> **TASKS TO CARRY OUT**
**1)** According to the Sublarr transcription settings page, which model does OpenAI's Whisper API run?
**2)** Continue the Sublarr transcription settings page from its last sentence.

> **QUOTED PASSAGE**
###

Settings — Transcription

Transcription is the fallback when none of the configured subtitle providers has a match: Sublarr extracts the audio track, runs it through a speech-to-text model, and writes the result as a subtitle file. It’s compute-heavy and accuracy varies by language and audio quality, but it’s the only way to subtitle obscure content where no community release exists.

Backends

Backend	Where it runs	When to pick it
Whisper (built-in)	Inside Sublarr’s container, CPU or GPU	Self-contained, no extra service. Slow on CPU.
WhisperAI / OpenAI Whisper API	OpenAI’s hosted endpoint	Fast, paid per minute. No GPU needed locally.
Subgen	Self-hosted Subgen container	Best for batch / GPU users; offloads CPU+GPU pressure off Sublarr.

Whisper (built-in)

The bundled Whisper runs faster-whisper against a model file you configure. Models are auto-downloaded on first use to /config/whisper/models/.

Setting	Default	Values	Effect
Enabled	off	toggle	Master switch for the built-in backend.
Model	`base`	`tiny / base / small / medium / large-v3`	Larger = more accurate but slower and more memory.
Device	`auto`	`auto / cpu / cuda`	`auto` picks GPU when available.
Compute type	`int8`	`int8 / float16 / float32`	Quantisation. `int8` on CPU is fast; `float16` on GPU is the quality sweet spot.
Language hint	empty	ISO 639-1	Bias the model toward a known source language. Empty = auto-detect.

WhisperAI (OpenAI hosted)

Setting	Effect
Enabled	Master switch.
API key	OpenAI API key with Whisper access.
Model	Default `whisper-1`.
Price (per min)	Default `$0.006`. Updates if OpenAI changes pricing — verify against your invoice.

OpenAI’s Whisper API runs the large-v2 model on their infrastructure. Quality is excellent; cost is per-minute of audio.

Subgen

Subgen is a separate self-hosted service for Whisper transcription with a queue. Recommended when you have a GPU and want to keep transcription off Sublarr’s process.

###

Collected data
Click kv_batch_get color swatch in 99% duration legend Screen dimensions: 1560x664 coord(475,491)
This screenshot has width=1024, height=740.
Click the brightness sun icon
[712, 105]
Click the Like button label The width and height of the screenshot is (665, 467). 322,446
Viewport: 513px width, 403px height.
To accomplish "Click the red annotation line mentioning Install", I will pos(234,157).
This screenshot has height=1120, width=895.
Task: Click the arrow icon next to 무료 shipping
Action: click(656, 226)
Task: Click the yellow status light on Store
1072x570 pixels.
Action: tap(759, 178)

###

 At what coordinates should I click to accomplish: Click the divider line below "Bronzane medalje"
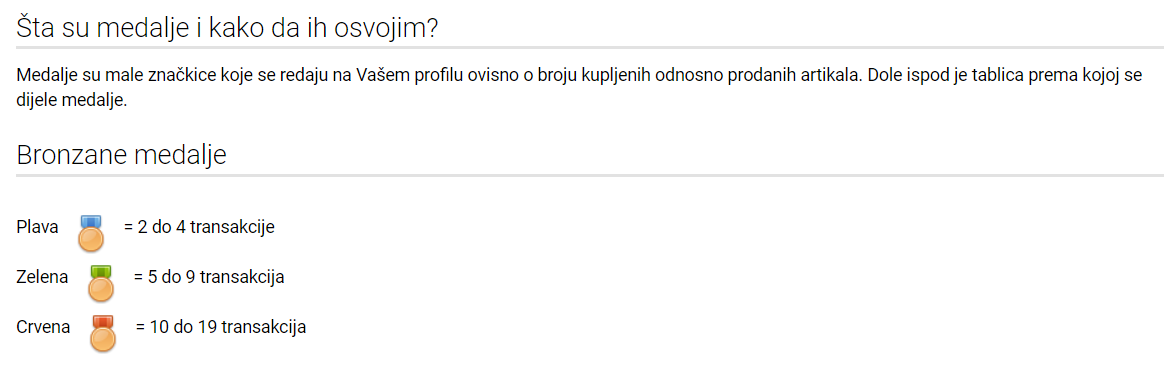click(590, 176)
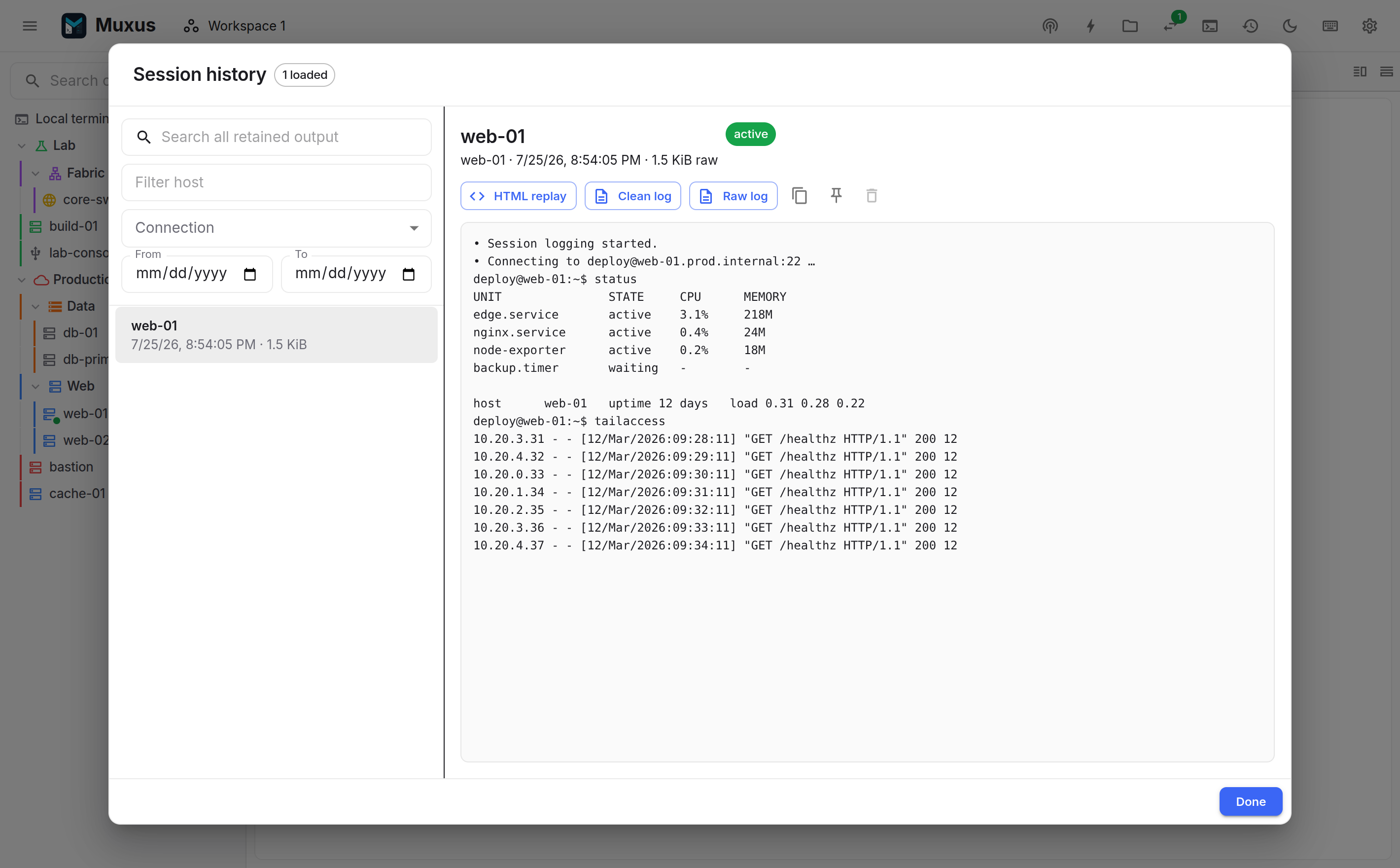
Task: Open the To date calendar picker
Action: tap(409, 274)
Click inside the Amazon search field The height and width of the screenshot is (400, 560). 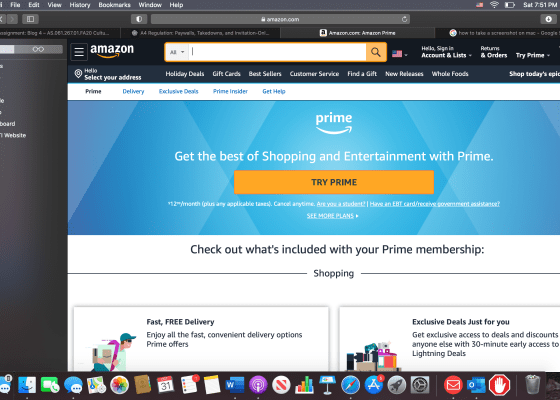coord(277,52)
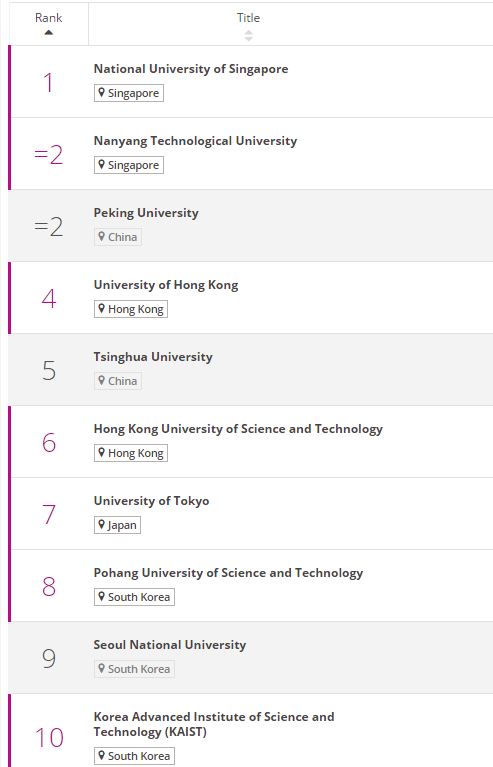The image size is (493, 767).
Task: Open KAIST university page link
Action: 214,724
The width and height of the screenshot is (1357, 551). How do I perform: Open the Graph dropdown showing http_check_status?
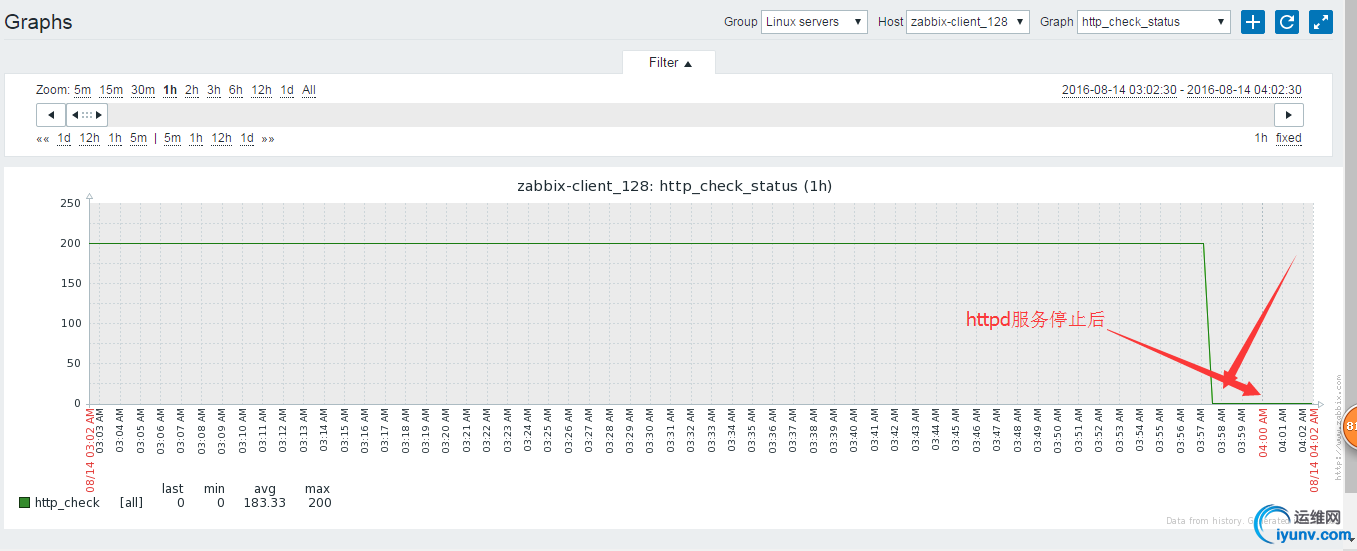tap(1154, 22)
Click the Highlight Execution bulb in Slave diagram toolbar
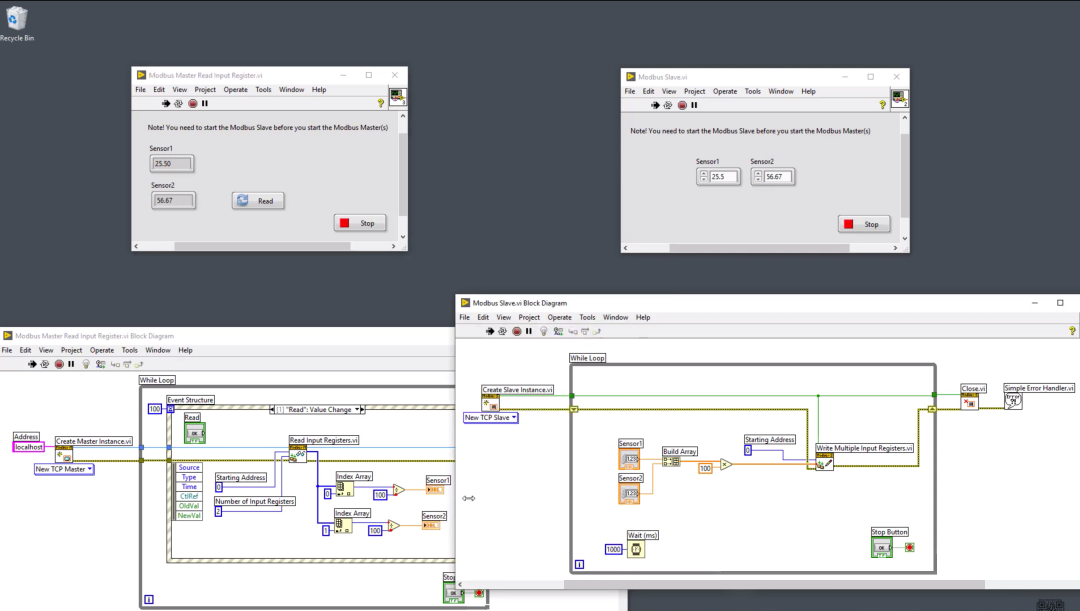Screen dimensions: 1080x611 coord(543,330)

###

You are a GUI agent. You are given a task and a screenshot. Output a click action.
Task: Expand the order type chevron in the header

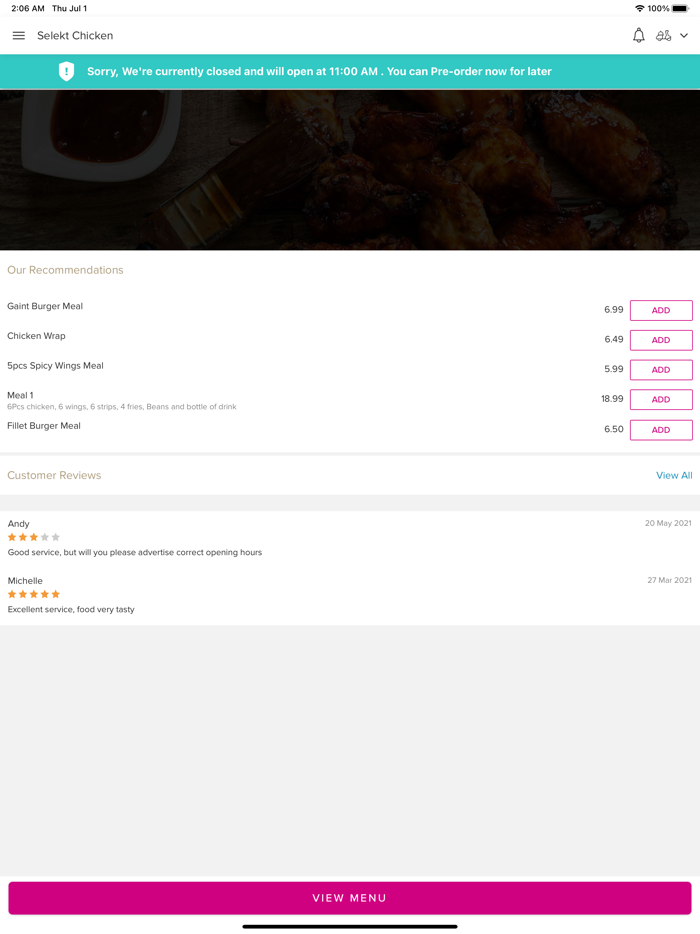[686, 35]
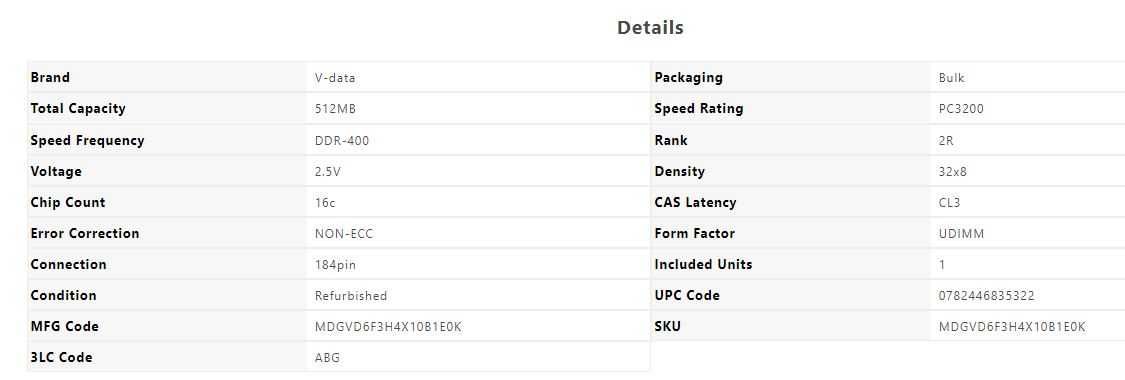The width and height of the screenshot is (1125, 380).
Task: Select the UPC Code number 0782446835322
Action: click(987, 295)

###

> **WRITTEN ANSWERS**
**1)** The large-v2 model.

**2)**
Setting	Effect
Enabled	Master switch.
Subgen URL	Base URL of the Subgen service.
API key	Auth token (when configured on Subgen).
Model	Override Subgen’s default; usually leave empty.

When does transcription run?

Sublarr offers transcription in three places:

Trigger	When
Manual: Library → Sidecar → Transcribe	One-off; you click.
Auto: when no provider returns a match	Configurable per profile (Settings → Subtitles → Languages → Transcribe on miss).
Batch: Wanted → Transcribe selected	Same as manual but for many items.

Quality expectations

Audio quality	Whisper `medium` accuracy	`large-v3` accuracy
Studio dialogue, single speaker	~ 95%	~ 98%
TV / movie dialogue, mixed	~ 85%	~ 92%
Anime with overlapping dialogue, music	~ 65–80%	~ 80–88%
Noisy field recording	~ 50%	~ 65%

Numbers are word-error-rate (WER) inverses; treat them as ballparks, not guarantees.

Cost (Whisper API)

For OpenAI’s Whisper API at $0.006 / min:

Content	Approx cost
24-min anime episode	~ $0.14
50-min TV episode	~ $0.30
110-min movie	~ $0.66
12-episode anime season	~ $1.70

Self-hosted Whisper or Subgen has no per-minute cost — only your hardware time.

Output post-processing

The raw Whisper output is rough — long monologue lines, no cue breaks, [BLANK_AUDIO] markers. Sublarr applies a post-processing pass:

Step	Purpose
Cue splitting	Insert breaks at natural pause boundaries.
Punctuation	Re-capitalisation and final punctuation.
Min cue duration	Merge cues shorter than 80 ms with the next.
Strip Whisper noise tags	Remove `[BLANK_AUDIO]`, `[Music]`, etc.

The post-processing is shared with the regular subtitle pipeline — see Post-Processing for the full set of fixes.

Where transcribed subtitles land

In the same place as provider-downloaded subtitles: a sidecar next to the source video, named per Settings → Subtitles → Format & Naming. The provider field in Activity → History shows whisper:built-in, whisper:api, or subgen so you can audit which backend produced each subtitle.